We have a large Azure infrastructure across multiple AAD tenants, with a number of app services that we're trying to secure at the network level using app service restrictions so access is only allowed from clients within our infrastructure (across the 2 tenants), or using controlled access via our APIM and Front Door edges.
The clients are a mix of other app services, VMs, VM scale sets (service fabric), and APIM access routes. All these now have Subnets attached for outbound routing.
For securing within the same tenant everything works beautifully, using subnet access rules to grant access to the service endpoints from the client subnets. Where we are having problems is the cross-tenant allow rules.
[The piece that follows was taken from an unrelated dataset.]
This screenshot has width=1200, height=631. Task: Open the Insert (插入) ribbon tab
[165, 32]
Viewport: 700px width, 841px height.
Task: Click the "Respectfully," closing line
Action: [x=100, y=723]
All the subnets have NATs attached with IPv4 public IPs, which I had assumed would mean that we'd be able to use the public IP to grant the access on restrictions in the other tenant. However what we've realised when we tested was that the presence of the Microsoft.Web service endpoint means that the NAT is being bypassed, and the IP presented to the target app service is not the IPv4 address we were expecting but an IPv6 address that is apparently used by the service endpoint, and I'm presuming not reliably static even if we can figure it out.
I presume we're not the first people ever to try and achieve the goal of cross-tenant app restrictions so thought I would ask how this is best done? The one suggest I was given was to remove the service endpoints but that of course stops us being able to use subnet app restriction rules, and I failed to get anything to work with any of the IPs associated clients.
Thanks in advance for any help you can offer
Mark Middlemist
It sounds like you're encountering a common challenge with using Azure App Service Restrictions across multiple tenants. While I can't provide a definitive solution, I can offer some suggestions:
Consider using Azure Private Link instead of App Service Restrictions: Private Link allows you to access your App Services over a private endpoint within your own virtual network, rather than via a public IP address. This would give you more control over the network traffic and could potentially solve your cross-tenant access issues.
Use Azure ExpressRoute to connect the two tenants: ExpressRoute allows you to create private connections between Azure datacenters and infrastructure that's on-premises or in another cloud. This would give you a dedicated, private connection between the two tenants that you could use for secure communication.
Use Azure Traffic Manager to route traffic between the two tenants: Traffic Manager is a global DNS-based traffic load balancer that allows you to route incoming traffic across multiple Azure regions, datacenters, and networks. You could use it to route traffic between the two tenants in a secure and controlled way.
Consider using a VPN or Virtual Network Gateway to connect the two tenants: A VPN or Virtual Network Gateway would allow you to create a secure, encrypted tunnel between the two tenants over the public internet, which could be used for secure communication between the two.
I hope these suggestions are helpful, and that you're able to find a solution that works for your specific situation.